Find the line with "Open the Onlinehilfe link" in the data below. Repeat it and every line after it exactly, but not the pictures.
++++ Given information
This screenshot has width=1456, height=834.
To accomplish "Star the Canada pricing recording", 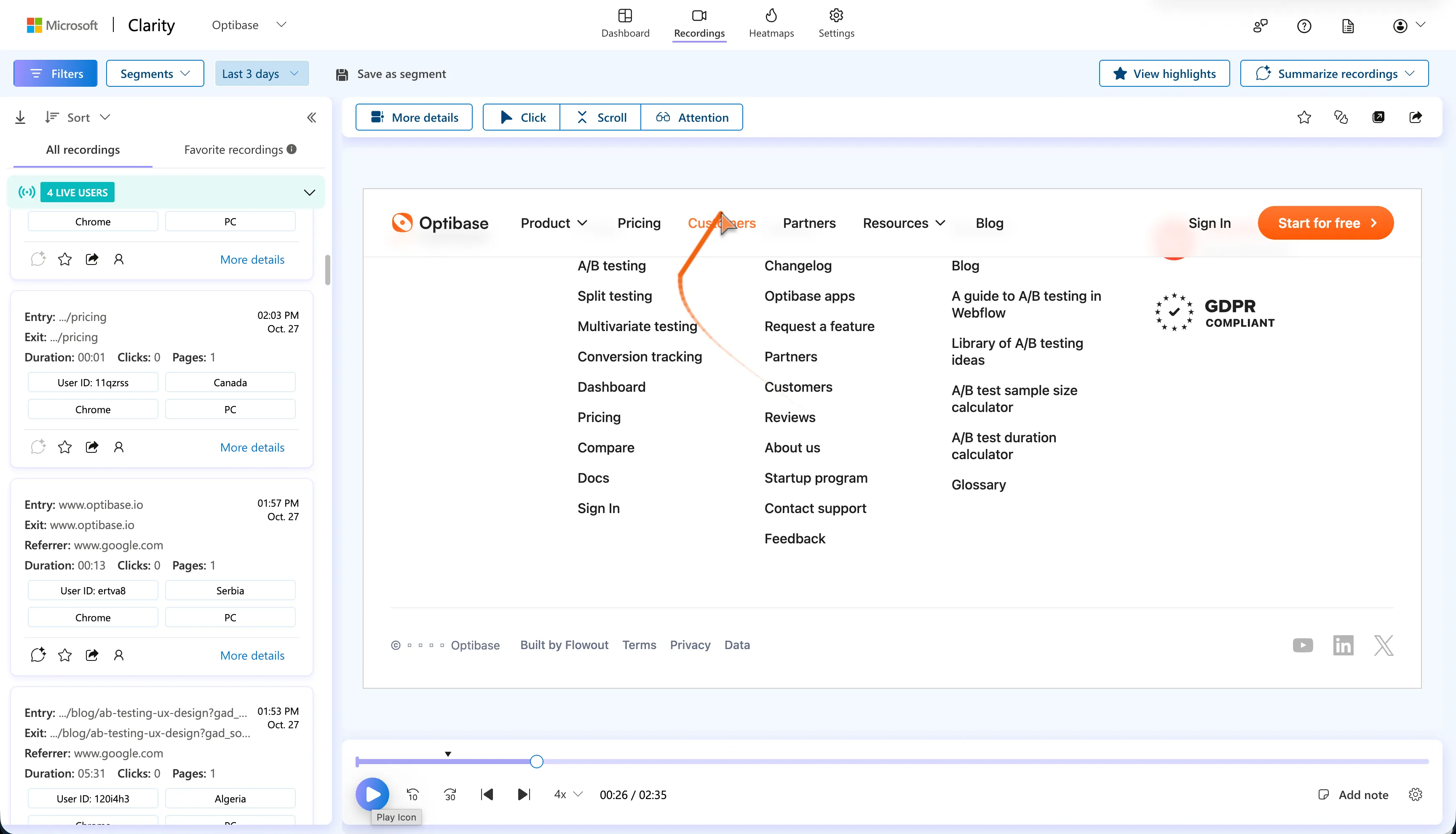I will [x=65, y=447].
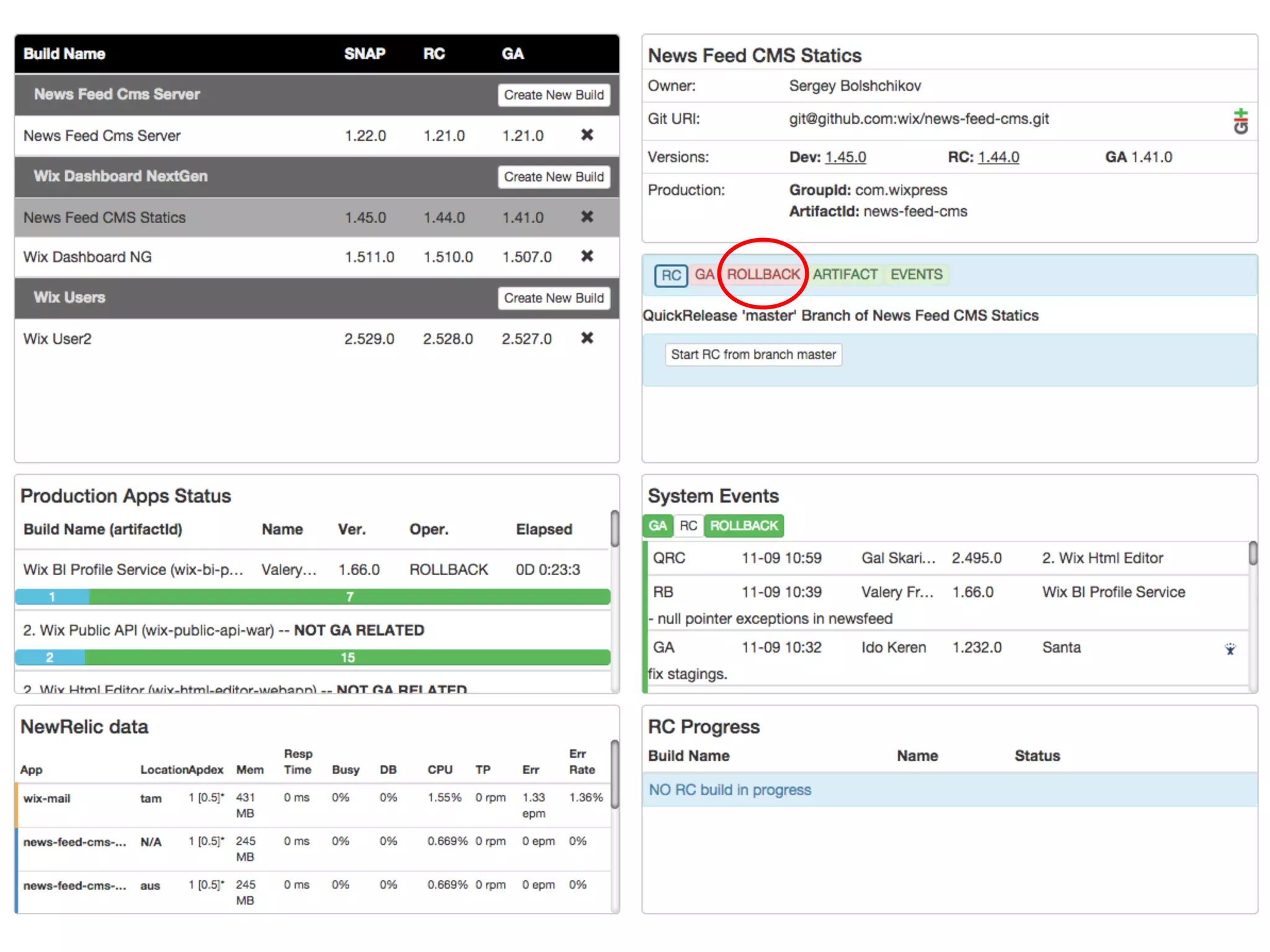
Task: Open the ARTIFACT tab
Action: 845,275
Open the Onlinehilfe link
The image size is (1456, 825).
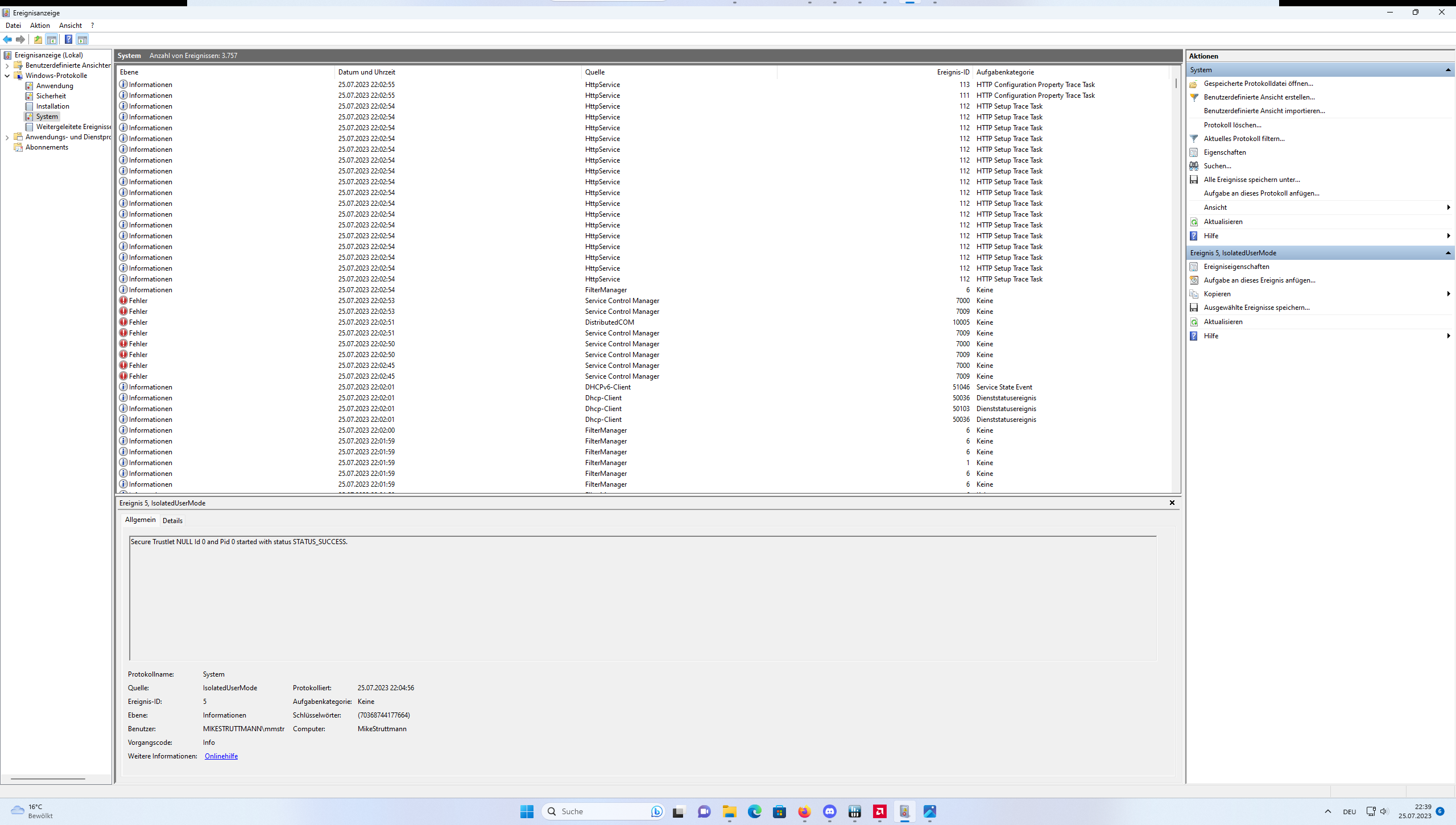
++++++++
Answer to the problem:
Open the Onlinehilfe link
The image size is (1456, 825).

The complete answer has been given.